PROBLEM REQUIREMENTS: In the text about money and the Philippines, which Bible passage does the writer cite?

───── TEXT SHOWN

My daddy always told me to avoid discussing religion and politics and in general I hold to that principle pretty tightly. But I am going to dance around the edges a little bit right now and mention a verse from the King James Bible that seems to shape the lives of a lot of people, especially here in the Philippines. Please bear with me, even if you aren’t Christian, because I’m not really trying to open a can of worms … but instead trying to get a “handle” on what it is that continues to make certain people prosper, year after year and century after century while others, who have every single advantage that the prosperous folks do, languish and flounder, dedicating themselves to the principle of “if only” … if only my ship will come in, if only I had been born rich, if only …. (fill in your own banks).
I’m talking of course about 1 Timothy 6:10
For the love of money is the root of all evil: which while some coveted after, they have erred from the faith, and pierced themselves through with many sorrow.
A majority of Americans I have talked to shorten this phrase to “Money is the root of all evil”, and certainly it seems to me as I start my third year here living in the Philippines that a number of Filipinos also seem to have taken it as the whole core of their being. If you read the actual words, it doesn’t say money is the root of evil at all, it says that coveting of money over and above the principles of your faith is wrong, but certainly not that money itself has any inherit good or evil.
By far one of the most common questions or complaints I get from fellow expats … or wanna-be expats is, “there’s no way to make money in the Philippines”, or “If only I had money, I’d move to the Philippines tomorrow.” I can never figure this out. Money is to be made wherever you are, and today there have never been better opportunities. Virtually none of those opportunities have anything to do with where you live in today’s world, only with your mindset. yet many of my fellow Americans seem to hold a belief that it’s ok to have a job and make as much money as you can from it, (while making three times as much for your employer) but to go into business for one’s self and make money for yourself is inherently wrong.

──────────
───── INFORMATION SHOWN

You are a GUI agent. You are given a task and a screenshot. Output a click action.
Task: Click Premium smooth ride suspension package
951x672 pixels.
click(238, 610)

──────────

TASK OUTPUT: 1 Timothy 6:10